地元の食の楽しみ提案 野菜ソムリエが企画
地元で食を味わう楽しみを広げようと、野菜ソムリエコミュニティ和歌山(粂浩子代表)は8月30日、31日の「野菜の日」にちなみ、和歌山市内の料理店で、店のオーナーと交流しながら料理を楽しむイベントを初めて開いた。生産者や料理人、飲食店の経営者ら20人が奥深い野菜料理や食の楽しみ方について理解を深めた。
学術的なことを意味する「アカデミック」になぞり、気軽に学んでもらいたいと「『和歌デミック』レストラン」と題した企画。記念すべき第1回の会場となったのは、日本野菜ソムリエ協会認定レストランでもある「野菜家(や)さい」(畑屋敷千体仏丁)。
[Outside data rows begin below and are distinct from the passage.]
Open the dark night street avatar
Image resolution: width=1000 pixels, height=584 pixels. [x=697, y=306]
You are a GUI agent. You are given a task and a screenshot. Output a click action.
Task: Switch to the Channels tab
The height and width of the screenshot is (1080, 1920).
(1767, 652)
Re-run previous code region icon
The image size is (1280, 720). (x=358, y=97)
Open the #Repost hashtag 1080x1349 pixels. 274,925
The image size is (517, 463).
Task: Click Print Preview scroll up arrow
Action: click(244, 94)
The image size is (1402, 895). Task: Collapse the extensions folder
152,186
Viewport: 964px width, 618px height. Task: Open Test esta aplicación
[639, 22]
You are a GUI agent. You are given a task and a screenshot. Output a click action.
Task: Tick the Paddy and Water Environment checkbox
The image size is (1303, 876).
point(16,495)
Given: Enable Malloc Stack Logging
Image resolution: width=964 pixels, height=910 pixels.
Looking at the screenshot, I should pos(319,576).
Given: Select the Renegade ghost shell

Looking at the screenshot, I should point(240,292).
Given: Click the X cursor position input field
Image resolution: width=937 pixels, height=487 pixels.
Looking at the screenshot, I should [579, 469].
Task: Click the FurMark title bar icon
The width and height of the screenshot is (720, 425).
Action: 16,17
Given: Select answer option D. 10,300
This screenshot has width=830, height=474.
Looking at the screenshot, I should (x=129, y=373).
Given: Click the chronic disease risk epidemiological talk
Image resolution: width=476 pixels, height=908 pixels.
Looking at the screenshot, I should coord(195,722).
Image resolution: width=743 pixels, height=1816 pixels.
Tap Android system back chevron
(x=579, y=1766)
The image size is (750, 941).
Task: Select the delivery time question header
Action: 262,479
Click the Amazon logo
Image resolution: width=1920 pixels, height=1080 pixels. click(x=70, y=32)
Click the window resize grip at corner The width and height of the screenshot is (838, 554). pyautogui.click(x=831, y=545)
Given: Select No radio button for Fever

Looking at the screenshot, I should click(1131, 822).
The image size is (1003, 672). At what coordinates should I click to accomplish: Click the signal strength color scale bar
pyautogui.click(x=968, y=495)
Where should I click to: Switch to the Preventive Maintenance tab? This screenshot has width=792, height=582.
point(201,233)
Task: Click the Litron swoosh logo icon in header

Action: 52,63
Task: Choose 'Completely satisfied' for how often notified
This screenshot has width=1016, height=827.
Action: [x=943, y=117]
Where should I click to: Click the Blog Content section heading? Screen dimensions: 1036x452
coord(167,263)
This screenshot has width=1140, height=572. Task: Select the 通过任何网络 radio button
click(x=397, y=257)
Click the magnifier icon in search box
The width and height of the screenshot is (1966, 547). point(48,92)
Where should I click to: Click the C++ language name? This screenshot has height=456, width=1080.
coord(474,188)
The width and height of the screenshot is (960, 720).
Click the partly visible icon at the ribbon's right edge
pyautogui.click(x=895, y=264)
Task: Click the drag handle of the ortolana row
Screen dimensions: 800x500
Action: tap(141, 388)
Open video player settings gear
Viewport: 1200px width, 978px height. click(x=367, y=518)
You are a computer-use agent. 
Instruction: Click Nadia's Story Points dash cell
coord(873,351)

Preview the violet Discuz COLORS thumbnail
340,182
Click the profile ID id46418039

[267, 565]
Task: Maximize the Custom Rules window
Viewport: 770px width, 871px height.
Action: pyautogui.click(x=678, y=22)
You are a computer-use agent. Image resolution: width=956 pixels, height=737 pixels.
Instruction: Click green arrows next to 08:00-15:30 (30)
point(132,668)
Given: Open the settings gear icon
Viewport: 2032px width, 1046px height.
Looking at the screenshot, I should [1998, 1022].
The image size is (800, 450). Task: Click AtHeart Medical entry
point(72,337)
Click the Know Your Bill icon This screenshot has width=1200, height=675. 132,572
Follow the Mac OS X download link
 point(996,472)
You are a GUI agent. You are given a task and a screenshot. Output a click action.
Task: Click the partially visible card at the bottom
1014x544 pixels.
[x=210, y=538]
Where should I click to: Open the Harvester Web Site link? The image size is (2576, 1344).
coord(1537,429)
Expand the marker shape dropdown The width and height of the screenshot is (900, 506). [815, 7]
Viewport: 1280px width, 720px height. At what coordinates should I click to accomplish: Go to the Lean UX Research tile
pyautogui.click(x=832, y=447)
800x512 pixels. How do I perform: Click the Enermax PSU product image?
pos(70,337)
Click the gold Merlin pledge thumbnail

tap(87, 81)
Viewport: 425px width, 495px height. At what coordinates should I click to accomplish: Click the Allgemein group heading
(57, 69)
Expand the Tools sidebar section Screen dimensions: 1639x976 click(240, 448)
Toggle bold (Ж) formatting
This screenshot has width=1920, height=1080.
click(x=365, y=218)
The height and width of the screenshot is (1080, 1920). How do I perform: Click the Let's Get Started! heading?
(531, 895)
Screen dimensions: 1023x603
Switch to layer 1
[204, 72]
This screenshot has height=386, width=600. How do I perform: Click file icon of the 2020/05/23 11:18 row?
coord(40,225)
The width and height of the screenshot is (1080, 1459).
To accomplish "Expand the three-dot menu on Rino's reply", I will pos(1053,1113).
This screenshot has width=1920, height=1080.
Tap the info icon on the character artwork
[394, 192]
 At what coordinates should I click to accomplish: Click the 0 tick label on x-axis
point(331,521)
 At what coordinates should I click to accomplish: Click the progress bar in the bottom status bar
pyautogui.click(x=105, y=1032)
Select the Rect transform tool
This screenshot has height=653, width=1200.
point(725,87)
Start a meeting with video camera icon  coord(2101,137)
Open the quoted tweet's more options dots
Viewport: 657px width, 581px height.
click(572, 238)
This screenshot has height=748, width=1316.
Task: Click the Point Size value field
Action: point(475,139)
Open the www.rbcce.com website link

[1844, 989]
「本格スペインバルで学ぶ 身体を育むバイタルレシピ」をテーマに、同店オーナーシェフで野菜ソムリエの中西攻(おさむ)さん(40)が、料理やレシピを紹介。中西さんは、かつて旅したスペイン北部のサン・セバスチャンの料理に影響を受け、県産野菜をふんだんに使った彩り豊かな料理を提供している。
中西さんは、同地域と和歌山は共通点が多く風土も似ていることや、食事に対する意識や文化の違いなどを紹介。食を通じて、「うれしい」や「おいしい」を共有する食を楽しむ場を提供したいと話した。
トマトやピーマンなど、野菜たっぷりのスペインの冷製スープ「ガスパチョ」の調理を実演し、消化する際にガスが発生しやすいでんぷん質のものを避けた方が良いことなどをアドバイスした。
また、参加者はパプリカやトマト、ゴーヤなど5種類の野菜を塩、砂糖、酢に付けて味の違いや変化を舌で確認。県とも姉妹提携を結ぶ、スペイン・ガリシア州固有種の栗豚をメーンにした料理などに舌鼓を打った。
同コミュニティ副代表で、今回コーディネーター役を務めた野菜ソムリエプロの資格を持つ井上宣子さんは「さまざまなことを知ることで、野菜の選び方や食事、調理の際の意識も変わるはず。堅苦しくない知識を日常に取り入れ、食を楽しむお手伝いができればうれしい」と話していた。
今後は年に2回の開催を予定しており、開催日は同会のホームページなどで公開する。